§ Task details:
Return the part of the Chipotle ad campaign text starting with "The non-profit Center" and going on through "ads this week.", copied word for word.

==== Source passage ====

Chipotle's "G-M-Over It" campaign slammed in new ads

Chipotle, the popular fast-food chain that pitches its offerings as healthy alternatives to burgers and fries, has been under attack since announcing virtually all its items would be free of genetically modified ingredients and antibiotics, reports CBS News correspondent Anna Werner.

The non-profit Center for Consumer Freedom launched a campaign last month asserting Chipotle's "G-M-Over It," campaign is misleading. A newspaper ad shows an overweight man claiming that eating two Chipotle burritos a week could make you gain 40 pounds in a year. On, the company's "food with integrity" slogan is changed to "food with hypocrisy," with allegations the science behind Chipotle's "GMO-free" philosophy doesn't add up.

The center is expected to release more ads this week.

==== Provided data ====

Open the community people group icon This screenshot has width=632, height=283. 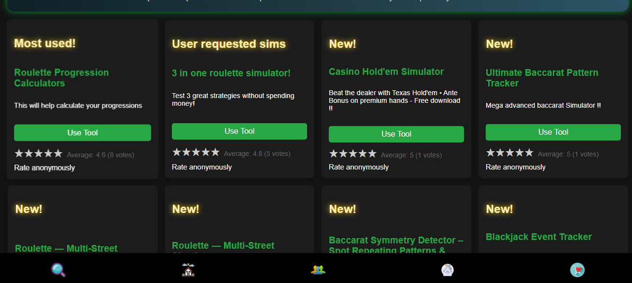click(x=318, y=269)
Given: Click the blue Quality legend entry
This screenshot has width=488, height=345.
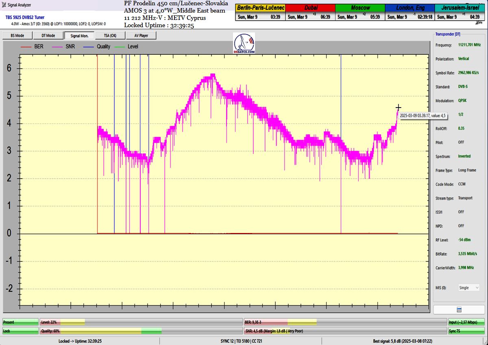Looking at the screenshot, I should (98, 47).
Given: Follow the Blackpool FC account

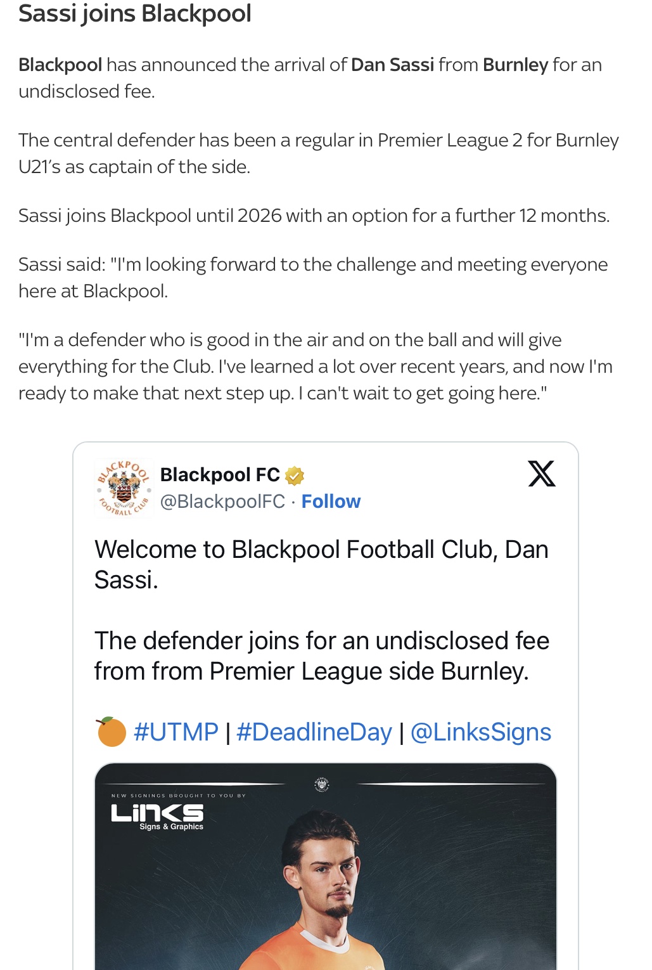Looking at the screenshot, I should point(331,501).
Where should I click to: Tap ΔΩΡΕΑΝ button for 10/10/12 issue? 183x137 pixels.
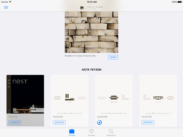tap(15, 123)
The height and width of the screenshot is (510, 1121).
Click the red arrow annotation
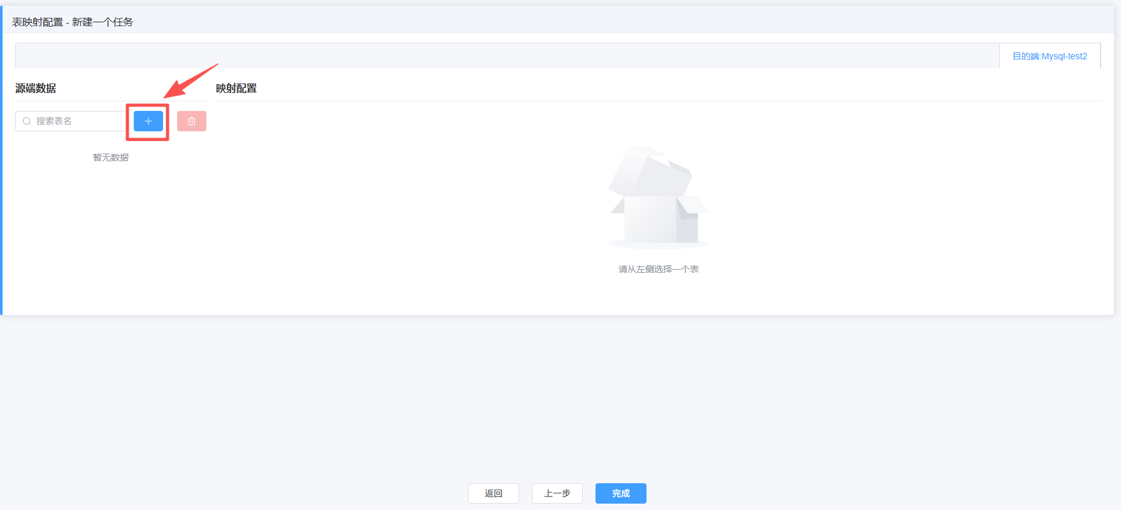[190, 81]
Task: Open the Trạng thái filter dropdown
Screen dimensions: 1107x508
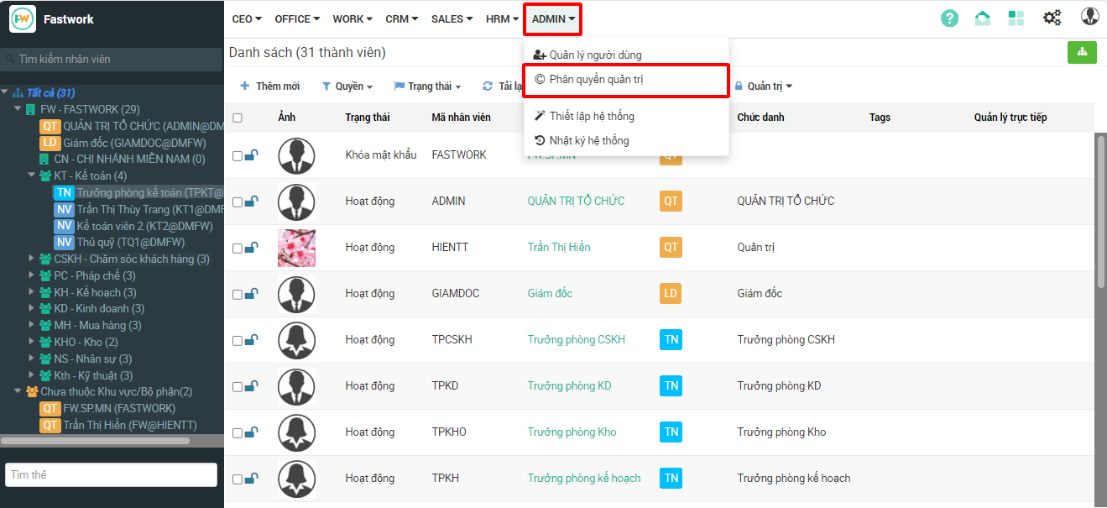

====

§ Response:
The non-profit Center for Consumer Freedom launched a campaign last month asserting Chipotle's "G-M-Over It," campaign is misleading. A newspaper ad shows an overweight man claiming that eating two Chipotle burritos a week could make you gain 40 pounds in a year. On, the company's "food with integrity" slogan is changed to "food with hypocrisy," with allegations the science behind Chipotle's "GMO-free" philosophy doesn't add up.

The center is expected to release more ads this week.